Caison v. State
223 So. 3d 1093
Fla. Dist. Ct. App.2017Background
- Defendant Norman Caison filed a 2016 motion under Fla. R. Crim. P. 3.800(a) challenging the procedure by which the trial court imposed $255 in court costs at his 1995 sentencing.
- The costs were statutory items (total $255) composed of multiple mandatory and discretionary fees imposed by statute.
- Caison argued the trial court failed to orally pronounce the costs and denied him an opportunity to contest them.
- The motion asserted a procedural infirmity in sentencing rather than that the costs themselves were unauthorized or illegal.
- The Third District affirmed the trial court’s denial of the 3.800(a) motion, holding the claim was not cognizable under that rule.

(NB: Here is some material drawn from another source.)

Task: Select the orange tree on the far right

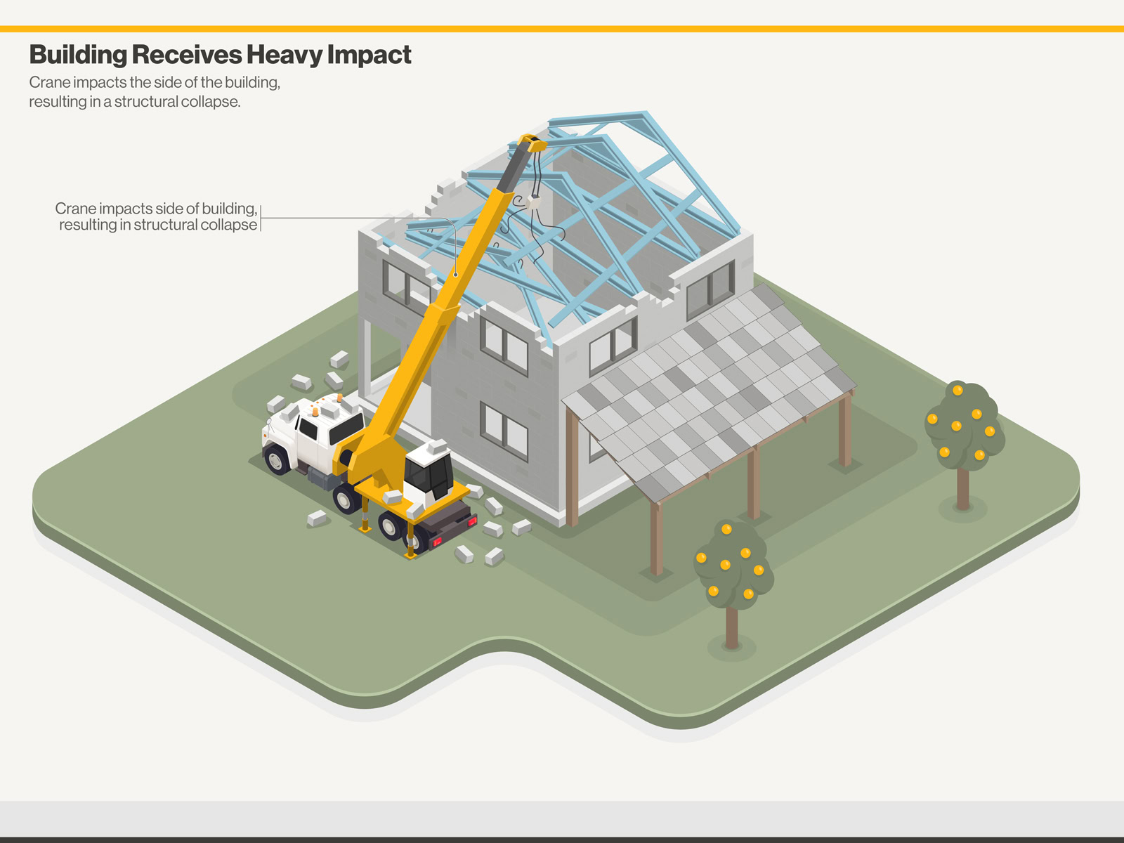Action: pyautogui.click(x=964, y=430)
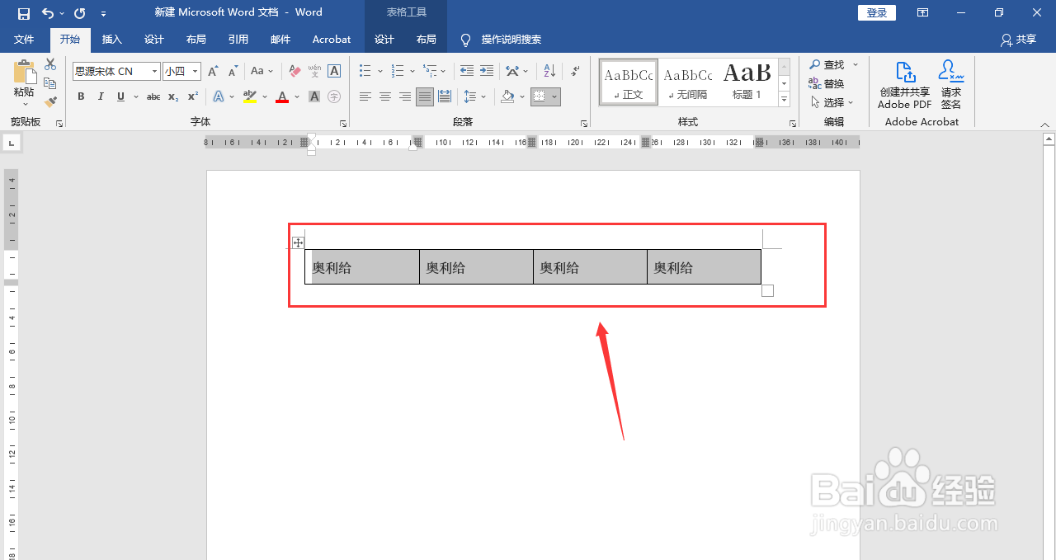The image size is (1056, 560).
Task: Toggle bold formatting
Action: coord(80,96)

- The court also noted Caison’s long history of at least sixteen prior appeals/original proceedings related to the same case and issued an order to show cause why he should not be barred from filing further pro se pleadings related to that matter absent counsel review.
Issues
| Issue | Plaintiff's Argument | Defendant's Argument | Held |
|---|---|---|---|
| Whether a procedural failure to orally pronounce/allow contest of court costs renders the sentence "illegal" under rule 3.800(a) | Caison: oral pronouncement and opportunity to contest were required; procedural infirmity makes sentence correctable under 3.800(a) | State: costs were statutory and not discretionary; the claim attacks procedure, not illegality of costs, and is not cognizable under 3.800(a) | Court: Claim not cognizable under rule 3.800(a); affirm denial |
| Whether the trial court had discretion over the amount of the challenged costs | Caison: implied error because not orally pronounced | State: amounts were statutorily mandated; no judicial discretion over amounts | Court: No discretion; costs authorized by statute |
| Whether repeated pro se filings warrant restrictions on future pro se filings | N/A (court-initiated concern) | N/A | Court: Ordered Caison to show cause why he should not be prohibited from further pro se filings related to the case absent attorney review; warned of sanctions if filings continue |
| Appropriate sanctions for continued unauthorized pro se filings | N/A | N/A | Court: Threatened refusal to accept pro se papers without counsel signature and possible sanctions including referral to DOC for disciplinary action |
Key Cases Cited
- Jackson v. State, 983 So. 2d 562 (Fla. 2008) (distinguishing proper use of postconviction corrective procedures)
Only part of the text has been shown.